[FOM] Godel's Theorems

Timothy Bays timothy.bays.5 at nd.edu
Thu May 1 11:15:58 EDT 2003


Harvey,

FWIW, I take it that the answers to 1 and 4 are pretty obviously "yes." 
  I would guess that anyone who says "no" does so for the reasons hinted 
at in your 2---i.e., they don't like to equate the intuitive notion 
"true" with any of the formal definitions mathematicians use to specify 
this notion.

Best -- Tim

On Tuesday, April 29, 2003, at 08:55  PM, Harvey Friedman wrote:

> I looked at
>
> On Floyd and Putnam on Wittgenstein on Godel,  
> http://www.nd.edu/~tbays/papers/
>
> and
>
> http://staff.washington.edu/dalexand/Putnam%20Readings/Notorious.pdf
>
> I have some specific questions.

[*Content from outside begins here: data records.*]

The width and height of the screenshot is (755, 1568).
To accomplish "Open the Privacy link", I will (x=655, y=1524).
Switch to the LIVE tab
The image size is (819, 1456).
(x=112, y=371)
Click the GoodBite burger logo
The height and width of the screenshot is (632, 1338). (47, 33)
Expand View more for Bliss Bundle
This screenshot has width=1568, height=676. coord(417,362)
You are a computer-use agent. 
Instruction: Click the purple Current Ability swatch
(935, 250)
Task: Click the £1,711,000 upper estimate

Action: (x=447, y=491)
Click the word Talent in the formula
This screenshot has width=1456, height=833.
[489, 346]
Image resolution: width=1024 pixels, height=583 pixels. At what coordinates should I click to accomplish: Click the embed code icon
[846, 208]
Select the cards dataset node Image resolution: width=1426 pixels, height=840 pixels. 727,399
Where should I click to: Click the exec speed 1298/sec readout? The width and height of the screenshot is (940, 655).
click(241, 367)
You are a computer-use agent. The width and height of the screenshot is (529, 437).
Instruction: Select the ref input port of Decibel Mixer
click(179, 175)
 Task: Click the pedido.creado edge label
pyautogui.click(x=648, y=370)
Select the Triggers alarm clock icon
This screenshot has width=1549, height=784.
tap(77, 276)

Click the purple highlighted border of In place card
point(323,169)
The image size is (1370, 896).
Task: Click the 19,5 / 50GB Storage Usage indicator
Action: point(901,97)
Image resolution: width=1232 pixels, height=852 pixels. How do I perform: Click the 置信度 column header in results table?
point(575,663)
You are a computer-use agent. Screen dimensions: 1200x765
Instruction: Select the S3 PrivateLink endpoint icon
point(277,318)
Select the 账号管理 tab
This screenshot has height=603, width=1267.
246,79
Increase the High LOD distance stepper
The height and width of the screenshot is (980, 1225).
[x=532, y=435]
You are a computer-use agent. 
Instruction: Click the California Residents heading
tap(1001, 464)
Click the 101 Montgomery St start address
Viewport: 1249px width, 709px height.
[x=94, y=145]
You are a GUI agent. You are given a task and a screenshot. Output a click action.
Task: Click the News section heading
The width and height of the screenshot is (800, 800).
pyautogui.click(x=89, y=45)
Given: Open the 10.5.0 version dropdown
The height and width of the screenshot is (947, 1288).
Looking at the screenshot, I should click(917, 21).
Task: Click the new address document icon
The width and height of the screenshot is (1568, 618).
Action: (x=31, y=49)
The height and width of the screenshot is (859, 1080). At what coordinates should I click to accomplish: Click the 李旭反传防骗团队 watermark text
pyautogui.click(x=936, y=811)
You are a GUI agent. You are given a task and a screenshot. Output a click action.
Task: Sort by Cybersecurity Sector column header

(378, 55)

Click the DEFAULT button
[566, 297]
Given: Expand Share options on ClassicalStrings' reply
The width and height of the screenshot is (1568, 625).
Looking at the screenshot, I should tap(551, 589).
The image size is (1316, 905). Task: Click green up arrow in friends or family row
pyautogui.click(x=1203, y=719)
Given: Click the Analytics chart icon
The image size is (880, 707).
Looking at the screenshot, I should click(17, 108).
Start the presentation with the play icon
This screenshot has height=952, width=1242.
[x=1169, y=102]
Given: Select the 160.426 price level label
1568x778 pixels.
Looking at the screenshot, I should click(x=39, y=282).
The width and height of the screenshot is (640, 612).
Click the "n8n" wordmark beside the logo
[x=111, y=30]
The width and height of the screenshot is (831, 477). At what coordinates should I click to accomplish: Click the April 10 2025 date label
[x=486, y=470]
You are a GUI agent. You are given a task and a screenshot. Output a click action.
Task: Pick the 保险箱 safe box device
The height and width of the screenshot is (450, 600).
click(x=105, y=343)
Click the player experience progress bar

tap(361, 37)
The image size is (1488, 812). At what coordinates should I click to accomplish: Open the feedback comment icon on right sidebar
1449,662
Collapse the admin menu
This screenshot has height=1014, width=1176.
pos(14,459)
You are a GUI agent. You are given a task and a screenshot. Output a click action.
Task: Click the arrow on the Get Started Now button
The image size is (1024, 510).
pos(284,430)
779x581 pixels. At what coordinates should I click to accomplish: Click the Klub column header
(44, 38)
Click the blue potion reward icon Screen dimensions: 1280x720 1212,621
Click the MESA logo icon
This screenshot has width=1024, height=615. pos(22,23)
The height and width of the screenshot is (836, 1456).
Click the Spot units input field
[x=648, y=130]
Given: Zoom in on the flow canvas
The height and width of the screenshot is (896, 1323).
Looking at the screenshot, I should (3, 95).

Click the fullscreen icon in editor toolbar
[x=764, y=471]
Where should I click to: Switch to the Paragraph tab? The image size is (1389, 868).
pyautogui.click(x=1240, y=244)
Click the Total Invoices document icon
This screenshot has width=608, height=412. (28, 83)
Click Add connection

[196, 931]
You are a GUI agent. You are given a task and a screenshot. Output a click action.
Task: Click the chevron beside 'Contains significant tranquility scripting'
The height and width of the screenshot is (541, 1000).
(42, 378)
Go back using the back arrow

Let PA be the usual Peano Arithmetic.
> Consider the claim
>
> *) there is a true sentence in the language of PA which is not 
> provable in PA.
>
> 1. Conventional wisdom is that this is now a fully established
> theorem of mathematics (or ordinary mathematics as currently
> practiced by the overwhelming majority of mathematicians). Is there
> agreement on this?
>
> 2. For those who do not agree, do they believe that *) is not a
> mathematical statement capable of mathematical proof? E.g., this
> could be on the grounds that they do not accept the usual
> mathematical definition of "true sentence in the language of PA".
>
> 3. For those who believe that *) is a mathematical statement capable
> of mathematical proof, but do not agree with 1. Do you see a flawed
> step in the mathematical proof of *)? E.g., that it uses some
> questionable inductions and/or definitions by recursion.
>
> On a related but separate, matter,
>
> 4. Conventional wisdom is that the establishing of *) would be a very
> major event in philosophy of mathematics and/or foundations of
> mathematics. Do you agree with this?
>
> 5. For those who do not agree with 4, please elaborate.